Is this a known issue, or is this by design?
@projects = Project.find(:all, :include => [:client], :conditions =>
[“client.name like ? or project.name like ?”, @query, @query])
However, doing this using the has_many :through technique doesn’t
seem to work, as it tries to joint “clients.project_id” to
“projects.id,” which won’t work because they’re not directly linked.
Is this a known issue, or is this by design?
What do your model relationships look like? You can’t just take an
existing simple habtm and change it to has_many :through.

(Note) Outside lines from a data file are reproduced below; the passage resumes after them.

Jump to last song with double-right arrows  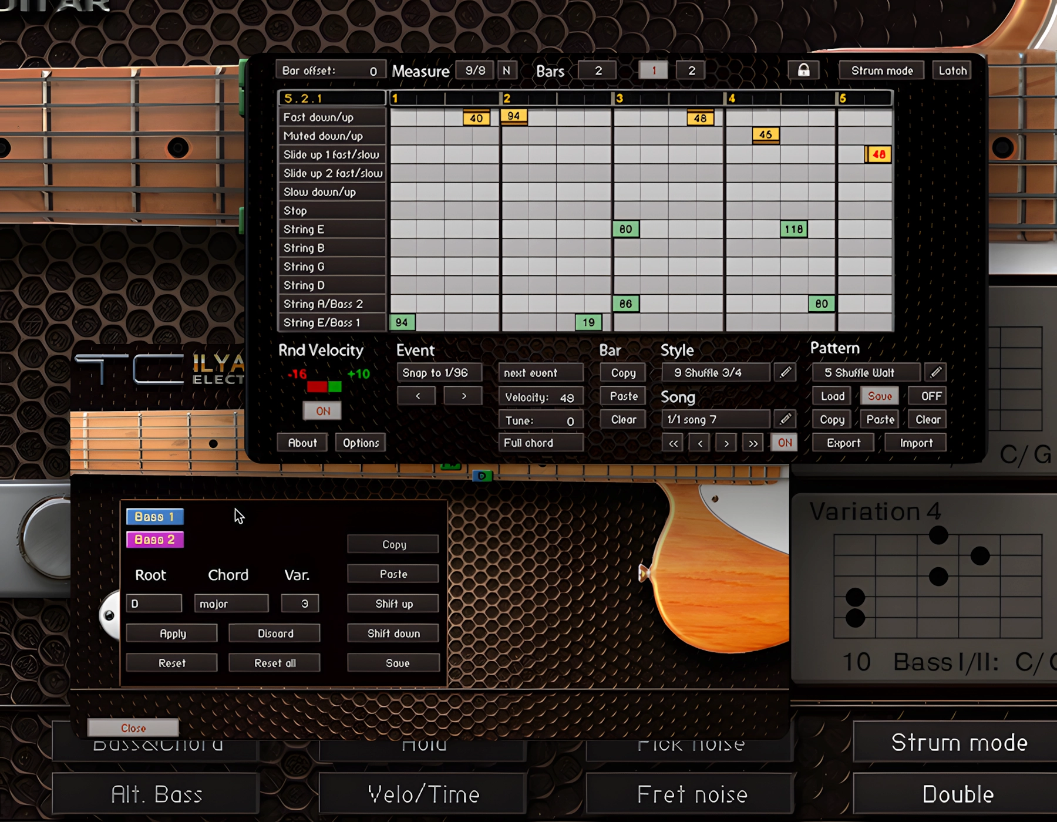coord(753,443)
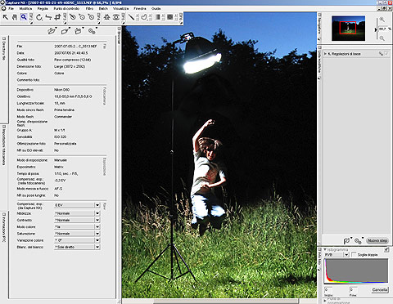Select the crop tool
Image resolution: width=393 pixels, height=304 pixels.
(x=57, y=17)
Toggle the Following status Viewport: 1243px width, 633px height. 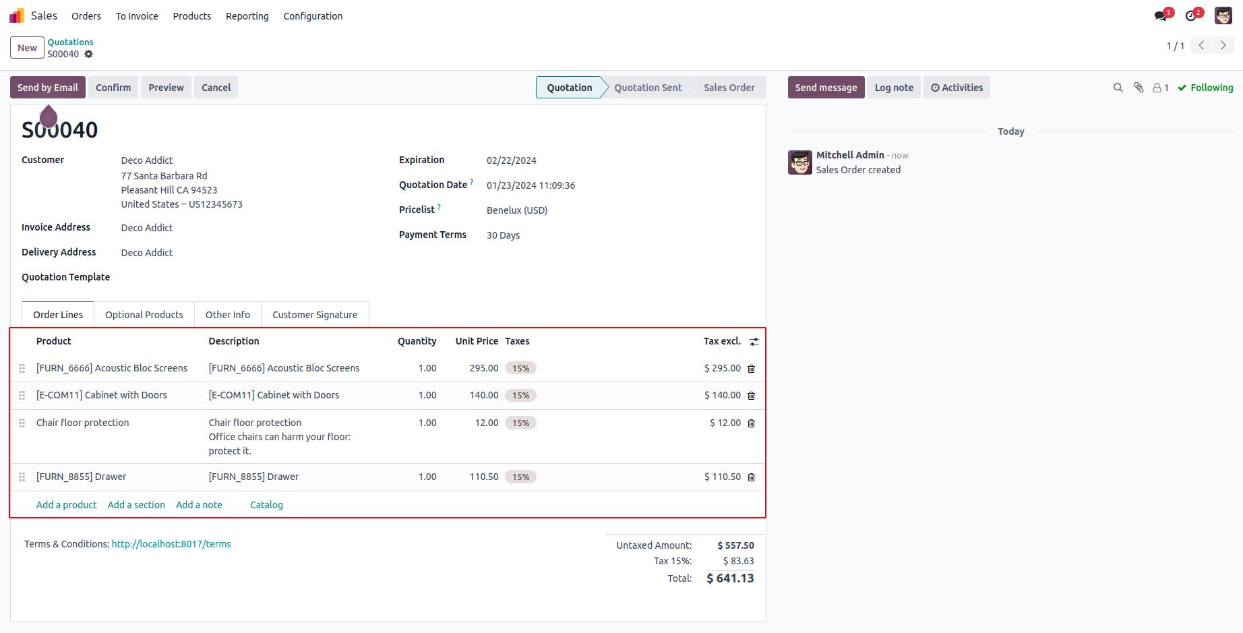1205,88
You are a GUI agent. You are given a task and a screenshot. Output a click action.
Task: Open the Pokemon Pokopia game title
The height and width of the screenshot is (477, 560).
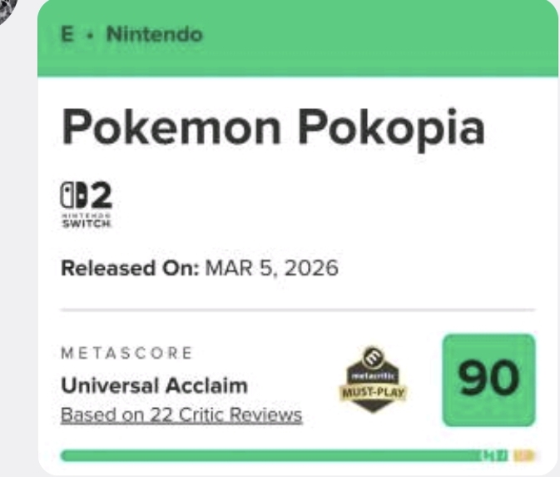pos(273,128)
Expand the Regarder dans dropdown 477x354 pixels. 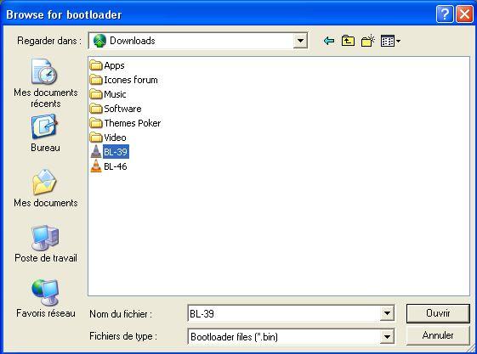click(x=300, y=41)
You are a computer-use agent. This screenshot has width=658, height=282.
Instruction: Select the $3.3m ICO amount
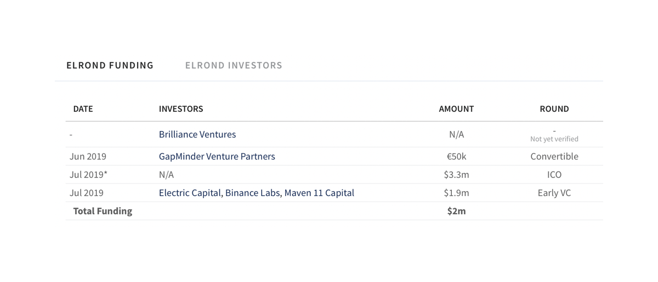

class Project < ActiveRecord::Base
has_many :clients_projects
has_many :clients, :through => :clients_projects
end
class Client < ActiveRecord::Base
has_many :clients_projects
has_many :projects, :through => :clients_projects
end
class ClientsProject < ActiveRecord::Base
belongs_to :client
belongs_to :project
end
Like I said, doing a @project.clients or @clients.project works fine
for displaying data, I just can’t get the :include => [:clients] to
work on finds.
I just tried applying Patch 3816. The patch applied successfully, but
now I get Unknown column ‘clients_projects._id’ for my
Project.find(:all, :include => [:clients]). I would normally just do a
HABTM relationship, but I will be adding several fields to the join
table that I’d like to be able to access easily and update.
The SQL produced is:
LEFT OUTER JOIN clients_projects ON (clients_projects._id = projects.id
AND clients_projects._type = ‘Project’) LEFT OUTER JOIN clients ON
(clients.id = clients_projects.id AND clients_projects._id =
projects.id)
My clients_projects table only has an id, client_id, and project_id,
nothing else. Why is it looking for an “_id” and “_type” field?
My models:
class Project < ActiveRecord::Base
has_many :clients_projects
has_many :clients, :through => :clients_projects
end
class Client < ActiveRecord::Base
has_many :clients_projects
has_many :projects, :through => :clients_projects
end
class ClientsProject < ActiveRecord::Base
belongs_to :client
belongs_to :project
end
My clients_projects table only has an id, client_id, and project_id,
nothing else. Why is it looking for an “_id” and “_type” field?
Just as a guess, it sounds like something is looking for a polymorphic
association that is empty. Polymorphics use foo_id and foo_type fields
but in this case it looks like your foo is missing. I didn’t see any :as
options in your models though, so it’s probably a bug.